左が今年生まれのマハゼ。右は全長20センチをゆうに超える昨年(2013年)生まれの巨大マハゼ


 しかし、この時期でも10センチに満たない小さなマハゼは成熟せず生き残り、翌年の秋以降に産卵します。この間にさらに成長するので最大でなんと28センチほどにもなり、釣り人には「ヒネハゼ」とも呼ばれます。

 じつは、水槽の巨大マハゼは昨年生まれの長寿のマハゼなのです。特徴は体の大きさだけではありません。とても大きなメスのお腹やシャベルのようにしゃくれたオスの口も目立ちます。この口は巣穴を掘るのに役立つのでしょう。
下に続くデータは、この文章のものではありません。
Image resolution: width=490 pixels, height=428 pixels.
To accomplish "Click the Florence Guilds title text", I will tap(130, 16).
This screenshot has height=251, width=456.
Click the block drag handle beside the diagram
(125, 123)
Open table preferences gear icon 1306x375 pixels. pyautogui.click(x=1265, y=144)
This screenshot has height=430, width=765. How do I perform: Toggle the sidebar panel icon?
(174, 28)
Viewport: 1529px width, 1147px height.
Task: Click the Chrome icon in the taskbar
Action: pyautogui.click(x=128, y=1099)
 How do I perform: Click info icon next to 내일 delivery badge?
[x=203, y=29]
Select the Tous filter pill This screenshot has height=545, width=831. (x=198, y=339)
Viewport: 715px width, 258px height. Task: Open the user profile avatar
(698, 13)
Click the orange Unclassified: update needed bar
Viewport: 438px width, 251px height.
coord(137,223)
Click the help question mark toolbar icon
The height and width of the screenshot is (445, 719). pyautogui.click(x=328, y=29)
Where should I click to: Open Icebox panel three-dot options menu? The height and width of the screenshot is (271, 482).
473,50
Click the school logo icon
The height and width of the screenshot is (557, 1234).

 この展示水槽ではマハゼの産卵を過去に確認したことがなく、どうやらここでは生後1年目のマハゼは成熟しにくいのかもしれません。自然の海と比べて、年間をとおして水温や塩分濃度が大きく変化しないことがその理由かもしれません。このために、そのまま生き残り、ぐんぐん成長して2年目の秋以降にこのような巨大マハゼになるのでしょう。この巨大マハゼ、元気に1日でも長く生きて、江戸前ハゼ釣りの太公望を魅了してほしいものです。